Esther Cepeda: Let the U.S. melting pot work
CHICAGO -- At some point, Hispanics may be listed by the U.S. Census Bureau as black or white, Asian or Alaskan/Native American or Hawaiian/Pacific Islander. The teeth-gnashing over who is “Latino” or “Hispanic”—and whether those designations constitute their own racial classification on census forms—will, hopefully, be far behind us.
No more being incorrectly referred to as “Latin” or “Spanish”—one referencing ancient Rome, the other, either a native of Spain or the language. Neither accurately describes, say, a U.S.-born citizen of Colombian descent.
No more having to explain where your mom and dad are from, no more competition between Cubans and Dominicans or Mexicans and Puerto Ricans. Just any of the current U.S. Census racial classifications.
There are those who fear such a future—one in which Hispanic identity isn’t codified in a census category that can be used to clonk non-Latinos over the head about potential voting power. But the rest of us will be fine with Hispanics being filtered out into the other racial classifications.
Oh, there will be some who rebel, preferring to make a political statement about their personal identities. But globalization and intermarriage rates herald a time of no longer focusing on ethnic labels.
Consider: People magazine just named actress Lupita Nyong’o, who won an Academy Award for her role in “12 Years a Slave,” as this year’s “Most Beautiful Woman.”
I only found out she is Mexican because my mother—the Mexican in our Mexican/Ecuadorean/American family—told me, with more than a hint of national pride.

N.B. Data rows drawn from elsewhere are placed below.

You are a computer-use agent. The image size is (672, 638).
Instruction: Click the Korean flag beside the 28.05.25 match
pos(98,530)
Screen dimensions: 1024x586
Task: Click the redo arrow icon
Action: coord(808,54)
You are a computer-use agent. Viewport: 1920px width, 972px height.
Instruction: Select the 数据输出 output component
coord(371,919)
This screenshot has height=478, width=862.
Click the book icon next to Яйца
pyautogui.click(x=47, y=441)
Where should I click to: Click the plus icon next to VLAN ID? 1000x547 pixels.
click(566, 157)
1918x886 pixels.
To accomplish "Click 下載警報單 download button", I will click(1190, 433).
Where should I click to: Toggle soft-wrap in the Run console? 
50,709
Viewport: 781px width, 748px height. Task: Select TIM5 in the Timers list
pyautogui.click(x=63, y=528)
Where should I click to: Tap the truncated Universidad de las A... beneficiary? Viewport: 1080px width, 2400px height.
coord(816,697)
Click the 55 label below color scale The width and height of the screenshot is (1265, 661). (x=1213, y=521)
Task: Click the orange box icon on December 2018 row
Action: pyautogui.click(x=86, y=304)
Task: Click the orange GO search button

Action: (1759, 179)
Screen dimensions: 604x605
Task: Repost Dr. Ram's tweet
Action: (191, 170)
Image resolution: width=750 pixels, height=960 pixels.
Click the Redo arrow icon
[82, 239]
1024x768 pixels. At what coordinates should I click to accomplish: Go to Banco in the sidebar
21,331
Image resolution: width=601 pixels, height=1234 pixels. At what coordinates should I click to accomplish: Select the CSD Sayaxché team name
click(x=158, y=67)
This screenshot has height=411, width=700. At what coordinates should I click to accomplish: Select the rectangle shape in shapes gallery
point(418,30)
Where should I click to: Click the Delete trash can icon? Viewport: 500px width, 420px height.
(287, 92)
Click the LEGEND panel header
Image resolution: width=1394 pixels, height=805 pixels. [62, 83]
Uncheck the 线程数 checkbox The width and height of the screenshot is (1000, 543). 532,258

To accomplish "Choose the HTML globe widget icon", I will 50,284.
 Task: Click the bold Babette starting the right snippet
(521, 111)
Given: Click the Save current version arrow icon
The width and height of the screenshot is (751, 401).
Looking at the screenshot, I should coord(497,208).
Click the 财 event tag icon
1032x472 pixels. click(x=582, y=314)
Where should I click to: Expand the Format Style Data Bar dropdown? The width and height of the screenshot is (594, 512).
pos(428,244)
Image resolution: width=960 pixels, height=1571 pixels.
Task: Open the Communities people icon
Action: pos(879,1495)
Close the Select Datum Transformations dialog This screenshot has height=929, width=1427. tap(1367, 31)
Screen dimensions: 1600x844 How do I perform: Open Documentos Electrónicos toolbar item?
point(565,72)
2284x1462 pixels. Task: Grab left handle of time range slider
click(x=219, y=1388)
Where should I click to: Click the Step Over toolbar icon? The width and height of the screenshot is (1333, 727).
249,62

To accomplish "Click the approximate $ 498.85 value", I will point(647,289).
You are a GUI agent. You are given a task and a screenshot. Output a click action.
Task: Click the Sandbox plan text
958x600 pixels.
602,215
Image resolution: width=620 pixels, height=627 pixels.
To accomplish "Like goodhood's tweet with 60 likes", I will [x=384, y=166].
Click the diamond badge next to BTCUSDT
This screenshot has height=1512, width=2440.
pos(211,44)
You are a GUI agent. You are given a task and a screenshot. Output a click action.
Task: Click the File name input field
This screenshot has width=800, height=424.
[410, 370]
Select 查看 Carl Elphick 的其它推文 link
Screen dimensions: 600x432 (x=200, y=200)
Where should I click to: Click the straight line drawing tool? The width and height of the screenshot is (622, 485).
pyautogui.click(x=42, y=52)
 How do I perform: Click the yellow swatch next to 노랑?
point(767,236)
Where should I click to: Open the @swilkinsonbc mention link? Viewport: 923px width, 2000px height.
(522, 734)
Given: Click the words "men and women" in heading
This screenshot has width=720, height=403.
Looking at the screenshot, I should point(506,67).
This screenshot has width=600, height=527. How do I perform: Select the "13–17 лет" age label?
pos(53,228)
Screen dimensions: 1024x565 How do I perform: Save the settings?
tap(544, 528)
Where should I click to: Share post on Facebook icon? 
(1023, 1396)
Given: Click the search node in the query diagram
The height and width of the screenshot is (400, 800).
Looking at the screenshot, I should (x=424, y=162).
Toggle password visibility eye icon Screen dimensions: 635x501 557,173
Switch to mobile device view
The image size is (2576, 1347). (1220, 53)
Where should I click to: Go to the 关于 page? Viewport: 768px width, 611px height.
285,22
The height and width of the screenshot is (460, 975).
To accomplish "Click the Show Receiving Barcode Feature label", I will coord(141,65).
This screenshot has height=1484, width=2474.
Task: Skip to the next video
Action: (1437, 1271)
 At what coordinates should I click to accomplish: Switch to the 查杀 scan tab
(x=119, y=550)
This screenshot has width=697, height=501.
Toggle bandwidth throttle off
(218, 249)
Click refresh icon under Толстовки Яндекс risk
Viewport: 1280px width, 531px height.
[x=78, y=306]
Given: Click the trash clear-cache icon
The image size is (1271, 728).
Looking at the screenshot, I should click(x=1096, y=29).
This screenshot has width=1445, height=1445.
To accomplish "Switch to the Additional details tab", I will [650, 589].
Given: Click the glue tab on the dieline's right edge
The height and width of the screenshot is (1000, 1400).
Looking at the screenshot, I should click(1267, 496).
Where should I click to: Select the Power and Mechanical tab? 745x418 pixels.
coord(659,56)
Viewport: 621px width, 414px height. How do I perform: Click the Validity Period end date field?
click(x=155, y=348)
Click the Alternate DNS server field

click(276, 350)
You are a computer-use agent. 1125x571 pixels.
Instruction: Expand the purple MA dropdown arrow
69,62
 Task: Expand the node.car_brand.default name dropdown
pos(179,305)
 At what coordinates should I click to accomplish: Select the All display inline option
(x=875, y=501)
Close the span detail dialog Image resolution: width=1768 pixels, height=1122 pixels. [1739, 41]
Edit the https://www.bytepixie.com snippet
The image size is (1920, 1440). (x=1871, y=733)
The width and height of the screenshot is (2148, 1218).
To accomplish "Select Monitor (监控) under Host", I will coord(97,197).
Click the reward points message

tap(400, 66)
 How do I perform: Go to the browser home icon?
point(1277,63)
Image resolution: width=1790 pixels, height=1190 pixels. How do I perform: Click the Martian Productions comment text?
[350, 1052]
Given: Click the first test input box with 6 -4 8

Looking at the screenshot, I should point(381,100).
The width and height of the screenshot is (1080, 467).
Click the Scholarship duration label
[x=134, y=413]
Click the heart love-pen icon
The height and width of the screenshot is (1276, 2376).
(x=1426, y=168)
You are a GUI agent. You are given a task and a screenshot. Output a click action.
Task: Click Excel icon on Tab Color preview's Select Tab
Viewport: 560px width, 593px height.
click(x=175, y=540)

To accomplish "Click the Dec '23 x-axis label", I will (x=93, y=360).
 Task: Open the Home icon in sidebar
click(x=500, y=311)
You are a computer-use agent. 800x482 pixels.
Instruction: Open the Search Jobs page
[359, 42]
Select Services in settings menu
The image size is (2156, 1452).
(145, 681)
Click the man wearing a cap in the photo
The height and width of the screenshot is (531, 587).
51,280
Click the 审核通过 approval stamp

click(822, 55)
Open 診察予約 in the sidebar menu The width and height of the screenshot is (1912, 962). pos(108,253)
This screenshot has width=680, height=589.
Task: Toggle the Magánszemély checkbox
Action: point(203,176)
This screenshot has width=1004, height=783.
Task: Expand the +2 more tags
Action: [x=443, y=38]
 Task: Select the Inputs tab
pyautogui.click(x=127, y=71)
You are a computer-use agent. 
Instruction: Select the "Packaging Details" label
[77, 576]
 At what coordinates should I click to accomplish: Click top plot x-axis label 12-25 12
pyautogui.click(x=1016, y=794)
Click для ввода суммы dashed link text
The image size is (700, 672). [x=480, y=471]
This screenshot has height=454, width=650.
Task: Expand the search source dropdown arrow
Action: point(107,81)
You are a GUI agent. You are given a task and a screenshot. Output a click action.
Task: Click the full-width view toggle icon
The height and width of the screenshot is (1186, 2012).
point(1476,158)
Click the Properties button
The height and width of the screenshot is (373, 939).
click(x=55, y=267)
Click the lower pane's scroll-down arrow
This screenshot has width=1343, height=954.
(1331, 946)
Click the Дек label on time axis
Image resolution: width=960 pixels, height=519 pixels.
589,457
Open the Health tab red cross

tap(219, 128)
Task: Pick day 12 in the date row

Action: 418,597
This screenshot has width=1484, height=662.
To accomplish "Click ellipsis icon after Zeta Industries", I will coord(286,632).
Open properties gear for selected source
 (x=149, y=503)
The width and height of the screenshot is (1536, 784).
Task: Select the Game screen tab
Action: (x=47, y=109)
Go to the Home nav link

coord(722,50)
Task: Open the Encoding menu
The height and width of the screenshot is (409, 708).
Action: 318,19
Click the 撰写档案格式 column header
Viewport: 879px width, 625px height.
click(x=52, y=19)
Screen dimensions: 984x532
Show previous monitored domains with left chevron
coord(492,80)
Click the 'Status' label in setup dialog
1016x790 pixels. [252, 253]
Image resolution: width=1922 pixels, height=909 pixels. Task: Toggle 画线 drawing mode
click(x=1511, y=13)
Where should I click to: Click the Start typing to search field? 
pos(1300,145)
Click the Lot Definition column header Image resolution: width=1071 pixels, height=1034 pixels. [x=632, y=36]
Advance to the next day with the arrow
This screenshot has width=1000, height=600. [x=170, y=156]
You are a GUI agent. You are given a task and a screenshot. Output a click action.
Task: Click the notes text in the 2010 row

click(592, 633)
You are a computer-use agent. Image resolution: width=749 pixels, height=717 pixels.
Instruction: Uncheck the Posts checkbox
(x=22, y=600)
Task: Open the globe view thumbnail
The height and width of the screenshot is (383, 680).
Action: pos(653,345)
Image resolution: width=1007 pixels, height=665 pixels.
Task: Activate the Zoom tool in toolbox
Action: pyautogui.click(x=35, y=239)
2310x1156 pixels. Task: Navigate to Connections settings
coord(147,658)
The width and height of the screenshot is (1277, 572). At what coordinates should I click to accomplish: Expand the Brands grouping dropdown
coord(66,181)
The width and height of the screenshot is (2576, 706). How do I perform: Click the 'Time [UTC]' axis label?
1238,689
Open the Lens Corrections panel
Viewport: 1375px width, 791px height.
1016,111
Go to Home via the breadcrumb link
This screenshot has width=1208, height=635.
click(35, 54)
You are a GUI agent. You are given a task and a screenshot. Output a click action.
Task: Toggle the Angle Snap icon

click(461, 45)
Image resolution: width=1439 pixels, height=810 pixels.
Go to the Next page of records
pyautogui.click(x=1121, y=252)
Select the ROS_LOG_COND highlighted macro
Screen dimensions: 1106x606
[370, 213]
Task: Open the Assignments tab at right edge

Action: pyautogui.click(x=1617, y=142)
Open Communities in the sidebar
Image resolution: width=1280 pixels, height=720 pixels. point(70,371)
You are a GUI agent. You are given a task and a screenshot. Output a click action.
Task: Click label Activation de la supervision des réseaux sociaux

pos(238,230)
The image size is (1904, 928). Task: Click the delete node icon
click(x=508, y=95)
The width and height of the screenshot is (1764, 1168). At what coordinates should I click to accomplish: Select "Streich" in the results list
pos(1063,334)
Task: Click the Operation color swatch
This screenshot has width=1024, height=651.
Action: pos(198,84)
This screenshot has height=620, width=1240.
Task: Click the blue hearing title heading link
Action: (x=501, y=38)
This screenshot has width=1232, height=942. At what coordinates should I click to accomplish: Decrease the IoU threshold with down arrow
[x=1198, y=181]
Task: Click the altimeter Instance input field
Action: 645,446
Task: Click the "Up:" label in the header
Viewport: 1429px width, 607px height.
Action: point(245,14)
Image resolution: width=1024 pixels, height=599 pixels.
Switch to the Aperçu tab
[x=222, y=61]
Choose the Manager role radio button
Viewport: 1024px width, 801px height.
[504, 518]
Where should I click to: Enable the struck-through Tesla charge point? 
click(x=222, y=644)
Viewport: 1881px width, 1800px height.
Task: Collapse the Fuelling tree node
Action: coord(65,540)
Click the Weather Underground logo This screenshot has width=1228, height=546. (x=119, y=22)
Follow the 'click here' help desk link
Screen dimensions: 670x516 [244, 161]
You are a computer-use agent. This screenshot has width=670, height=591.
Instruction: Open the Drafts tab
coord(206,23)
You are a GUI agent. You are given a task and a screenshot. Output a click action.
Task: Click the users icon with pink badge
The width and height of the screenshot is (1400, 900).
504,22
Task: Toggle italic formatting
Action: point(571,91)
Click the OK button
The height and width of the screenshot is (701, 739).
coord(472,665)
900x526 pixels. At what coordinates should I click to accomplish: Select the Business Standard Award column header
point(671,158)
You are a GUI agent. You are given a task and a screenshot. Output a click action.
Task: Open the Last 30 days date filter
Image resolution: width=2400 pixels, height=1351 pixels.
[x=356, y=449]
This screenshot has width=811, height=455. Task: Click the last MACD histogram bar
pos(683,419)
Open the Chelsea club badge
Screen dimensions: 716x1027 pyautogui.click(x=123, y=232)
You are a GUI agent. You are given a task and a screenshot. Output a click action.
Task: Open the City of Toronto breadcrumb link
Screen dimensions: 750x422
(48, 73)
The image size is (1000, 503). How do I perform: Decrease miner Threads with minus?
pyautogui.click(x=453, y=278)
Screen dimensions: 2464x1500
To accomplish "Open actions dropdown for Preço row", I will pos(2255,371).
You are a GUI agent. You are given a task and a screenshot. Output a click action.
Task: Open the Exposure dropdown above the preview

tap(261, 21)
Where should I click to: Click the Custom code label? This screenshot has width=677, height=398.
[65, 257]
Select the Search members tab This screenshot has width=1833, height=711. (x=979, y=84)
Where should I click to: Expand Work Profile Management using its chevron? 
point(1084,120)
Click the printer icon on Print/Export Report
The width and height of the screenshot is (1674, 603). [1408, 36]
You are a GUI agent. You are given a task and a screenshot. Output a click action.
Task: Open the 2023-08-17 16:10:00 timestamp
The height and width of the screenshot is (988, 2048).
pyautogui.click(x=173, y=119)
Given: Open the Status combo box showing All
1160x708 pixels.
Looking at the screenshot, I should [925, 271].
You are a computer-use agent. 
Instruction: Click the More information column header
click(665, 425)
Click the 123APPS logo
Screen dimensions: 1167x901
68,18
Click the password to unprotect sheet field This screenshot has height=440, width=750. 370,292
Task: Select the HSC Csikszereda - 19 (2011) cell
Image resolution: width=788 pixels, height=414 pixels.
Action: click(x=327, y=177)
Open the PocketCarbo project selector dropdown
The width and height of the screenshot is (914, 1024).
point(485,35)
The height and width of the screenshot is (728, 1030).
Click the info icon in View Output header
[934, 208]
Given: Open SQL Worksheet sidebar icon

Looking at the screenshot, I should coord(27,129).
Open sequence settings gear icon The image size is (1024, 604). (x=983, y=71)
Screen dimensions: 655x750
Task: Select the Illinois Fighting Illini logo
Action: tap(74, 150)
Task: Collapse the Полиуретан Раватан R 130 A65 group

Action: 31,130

Nyong’o was born in Mexico City, raised in Kenya and now lives in Brooklyn.
Yes, technically, here in the U.S., she is Hispanic—she even speaks Spanish. But when she’s out being a wonderful role model to young women and talking about self-acceptance of her skin color and hair texture, she’s really speaking about the African-American experience. And that’s great.
Now take stand-up comedian Louis C.K. At the risk of offending the small slice of the population who fanatically prefers the term Caucasian, he’s white. Not widely known (and not that it should make any difference) is that though the comedian obviously gets most of his looks from his Irish mom, his father was born in Mexico and his father’s family still lives there. Louis C.K. himself has dual citizenship with Mexico.
The color brown, so versatile, can go either way and it simply blends in as it gets mixed with the major races.
My two cousins, like me, are U.S.-born, with parents each from Mexico and Ecuador. Look at our three families’ children, though, and you see three distinct races. My husband is white and so are my two sons. One cousin married a Filipina and has three sons who are, for all intents and purposes, Asian. My other cousin has two daughters who are African-American.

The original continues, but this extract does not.